À l’heure où la crémation n’est plus anecdotique, ou les propositions de vols low-cost envahissent nos écrans et où la crise économique encourage bon nombre de nos concitoyens à partir travailler à l’étranger…, les textes de loi, eux, restent au point mort concernant la pratique dite : du "dépotage" !
Philippe Le Normand, dirigeant des Pompes Funèbres Roger Marin. |
Pour ceux d’entre vous qui ne savent pas encore ce qu’est le dépotage - on parle bien de funéraire et non pas de jardinage -, il s’agit d’un cas particulier auquel bon nombre d’exploitants de crématoriums et d’entreprises de pompes funèbres sont confrontés de plus en plus fréquemment.
En effet, du fait même de l’évolution et du développement conjugués de la crémation, des moyens de transport et du tourisme, sans oublier la délocalisation de certaines entreprises dans des pays économiquement et fiscalement plus attrayants, il n’est plus très rare qu’un exploitant de crématorium, pour ne citer qu’eux, ait affaire à un défunt ayant fait l’objet d’un rapatriement depuis l’étranger – donc cercueil en zinc – et qui ait clairement exprimé sa volonté d’être crématisé. Il faut alors dépoter ou expoter le cercueil en zinc du cercueil en bois traditionnel afin de pouvoir procéder à la crémation.
Bien que très simple dans les faits, cette pratique l’est beaucoup moins du point de vue administratif, et représente bien souvent, pour les pompes funèbres et les exploitants de crématoriums, le début d’une suite de démarches administratives à l’issue incertaine car fonction de l’accord du procureur, du préfet et/ou du maire. Alors que ce cas de figure se présente de plus en plus souvent, il n’existe, à ce jour, aucun texte, aucune loi qui vienne encadrer et réglementer cette procédure.
Lors d’un entretien récent avec Philippe Le Normand, dirigeant des Pompes Funèbres Roger Marin et exploitant de deux crematoriums, l’un en Seine-et-Marne et l’autre dans l’Essonne, celui-ci nous confiait : "il y a une vraie incohérence dans le fait qu’une préfecture autorise l’expotage et la préfecture voisine non. Il est vraiment nécessaire qu’un texte vienne encadrer ce cas de figure… Il faut que le législateur se penche sérieusement sur la question. C’est un cas récurrent, et cela n’ira pas en s’arrangeant aux vu des évolutions sociétales".
Et de poursuivre : De plus, les démarches administratives ne sont que l’un des problèmes.

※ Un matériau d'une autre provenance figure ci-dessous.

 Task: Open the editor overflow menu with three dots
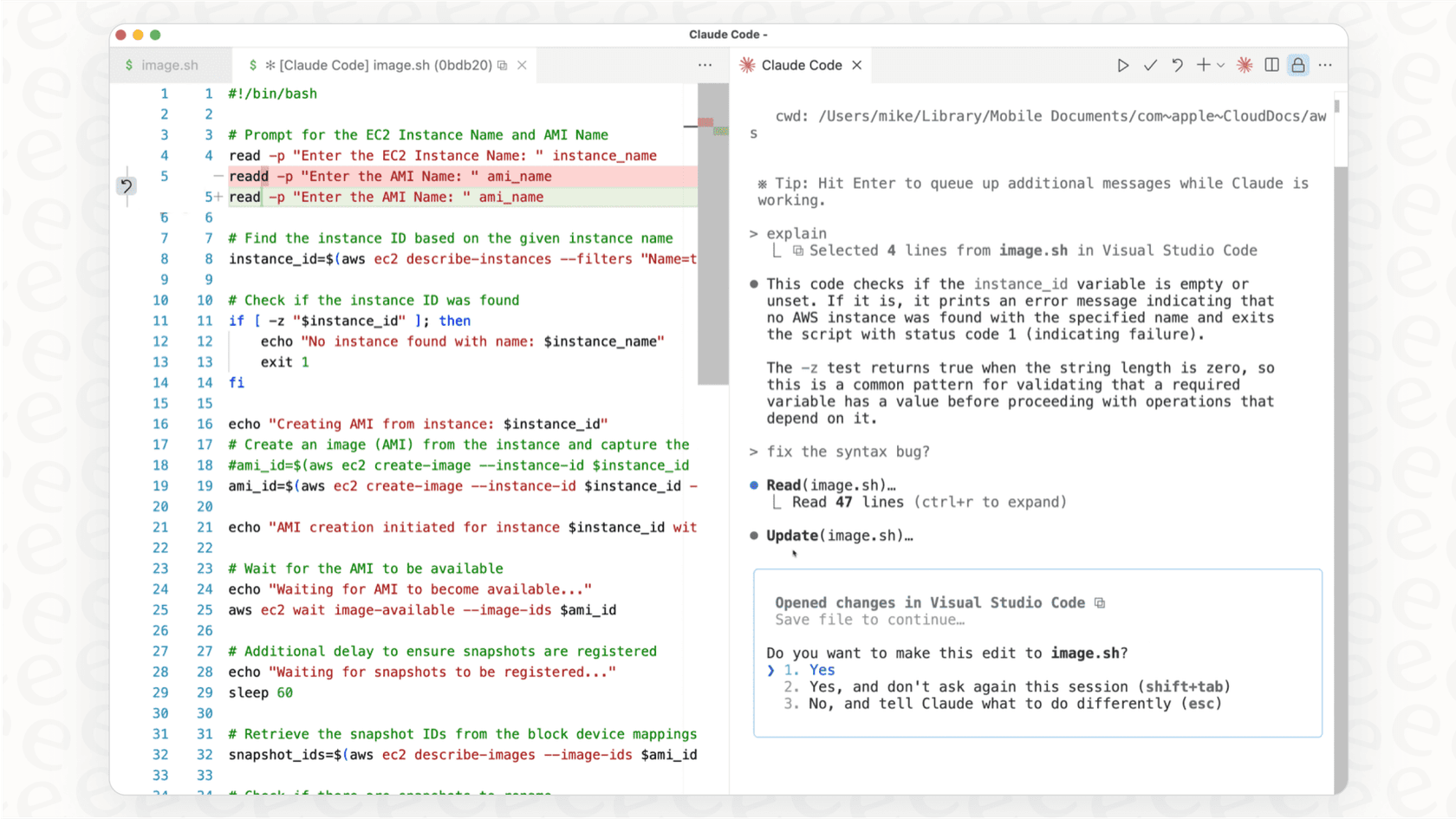[x=705, y=64]
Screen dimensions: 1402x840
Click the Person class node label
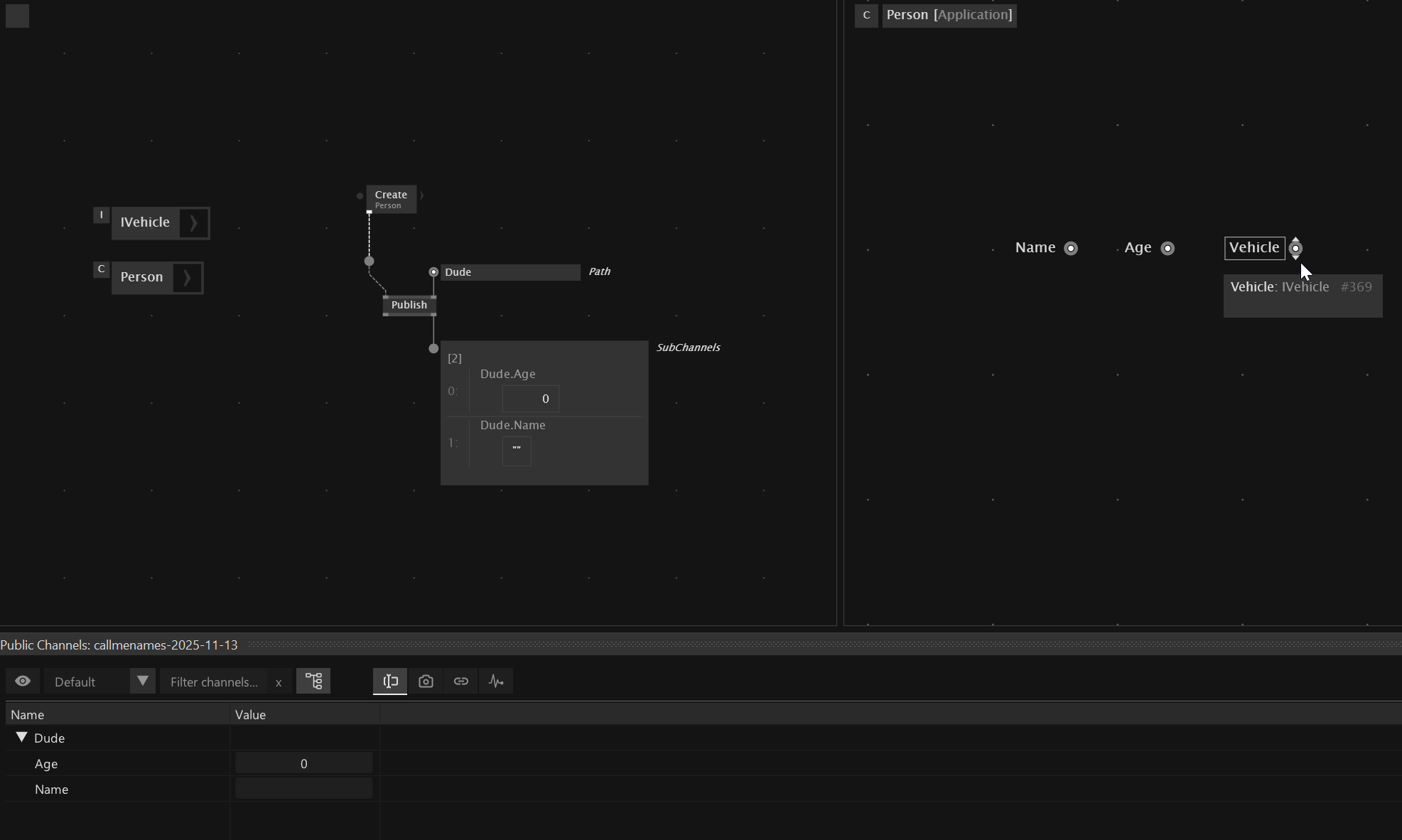pos(142,277)
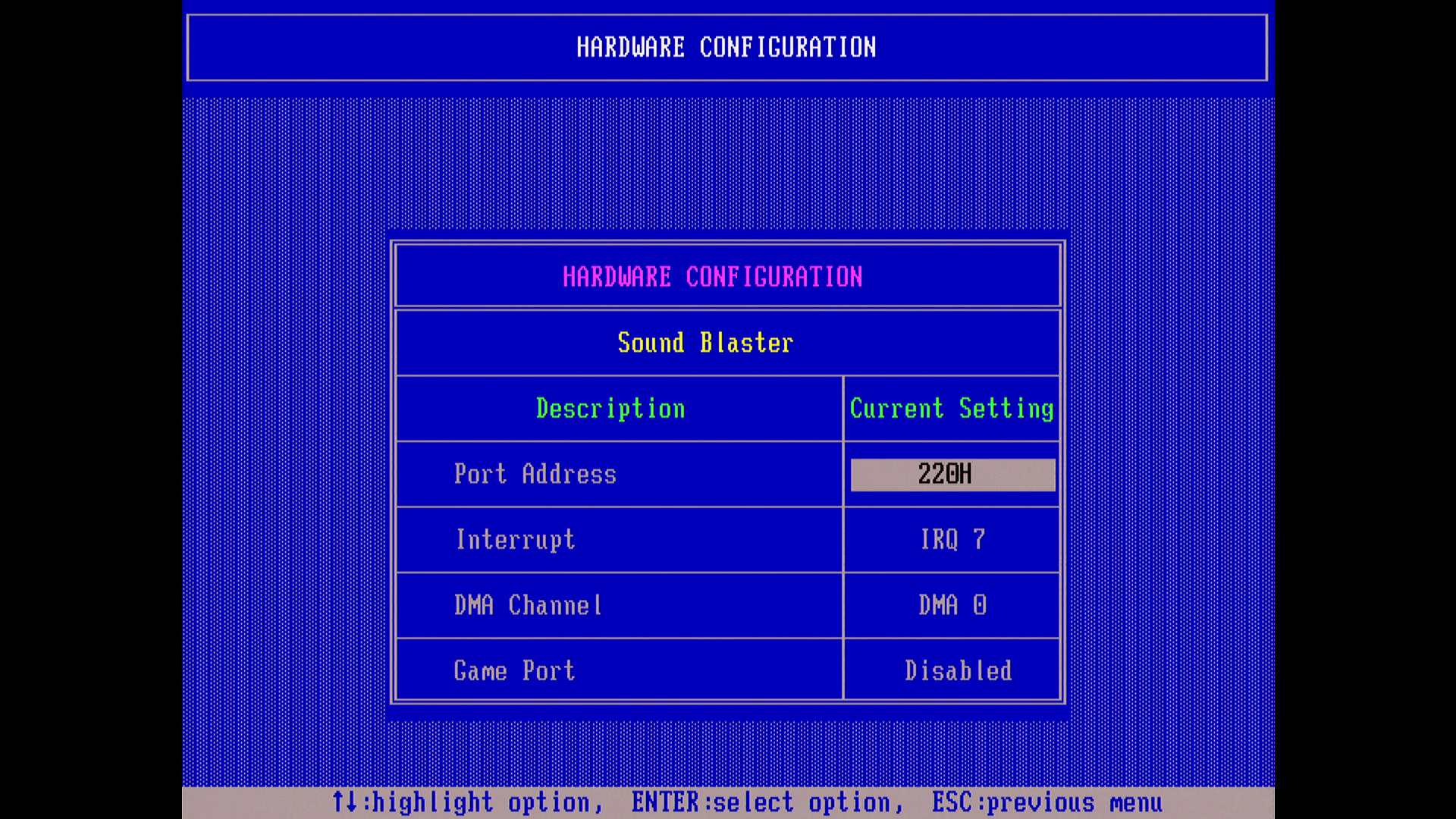Click the magenta HARDWARE CONFIGURATION dialog title

pyautogui.click(x=712, y=277)
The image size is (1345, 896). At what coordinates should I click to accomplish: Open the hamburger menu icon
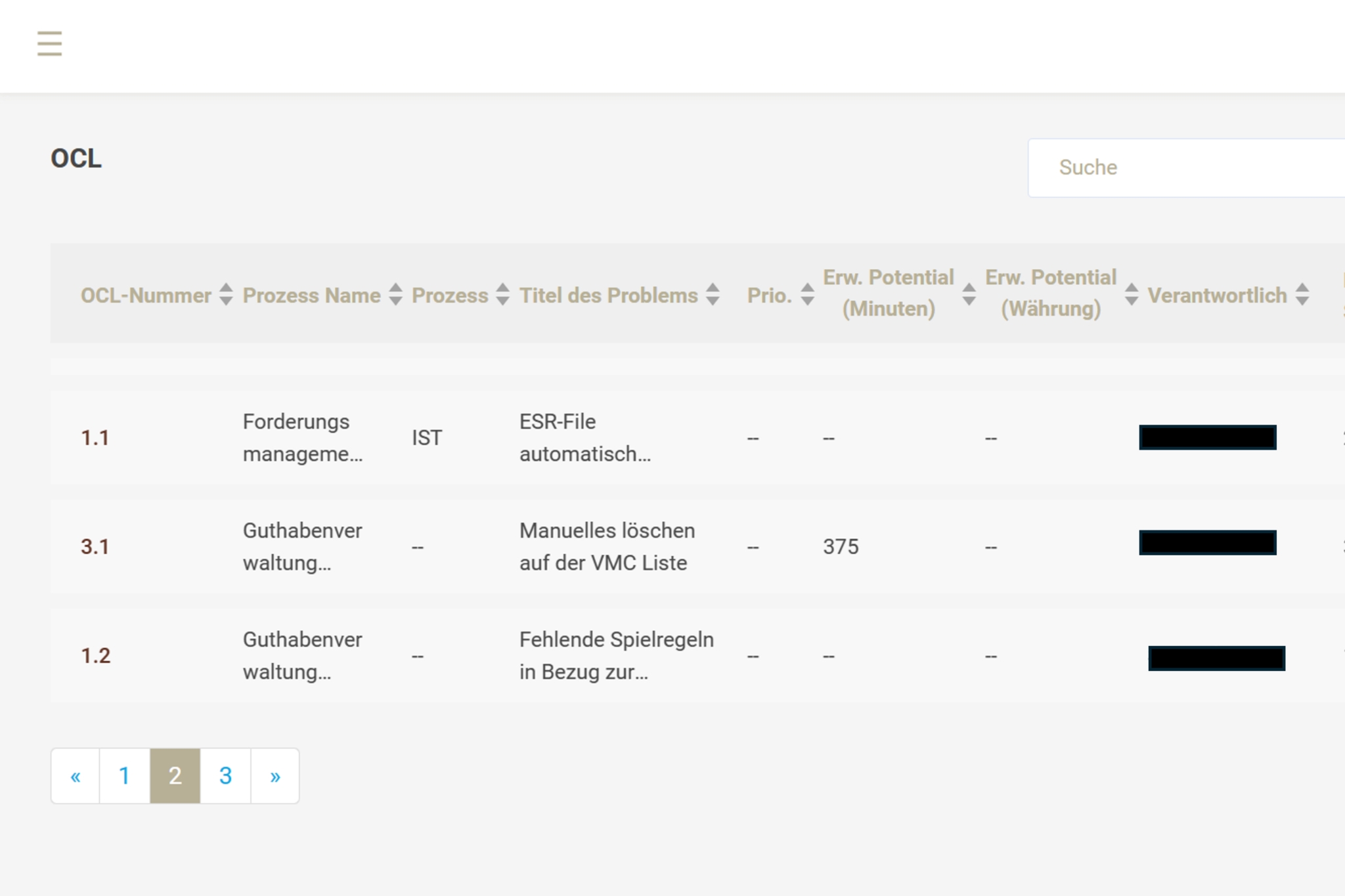click(49, 43)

Quid des cercueils en bois qui présentent des caractéristiques différentes des cercueils Français (traverse de renfort en dessous du cercueil, pieds en excroissance, dimensions parfois démesurées, etc…).
Quid de l’élimination des cercueils en zinc (transport, recyclage, désinfection, destruction).
Quid de la présence ou non de pacemaker lorsque le certificat médical n’a pas été complété de façon rigoureuse, quid des maladies et infections à la manipulation, quid de l’hygiène en général lors de ce genre d’opération délicate, quid du délai réglementaire pour procéder à la crémation… Lorsque ce cas de figure se présente, nous naviguons à vue et devons nous adapter au plus vite afin que les familles n’en subissent pas les conséquences, d’aucune façon."
M. Le Normand n’est pas un cas isolé, loin de là, et le vide juridique qui entoure la pratique de l’expotage n’est pas fait pour arranger les professionnels funéraires dans leur travail au quotidien. Dès lors que la crémation augmente, de même que la mobilité des personnes, légiférer sur la pratique de l’expotage vaut autant que la mise en place d’un schéma régional des crématoriums pour le bon fonctionnement du secteur funéraire en France.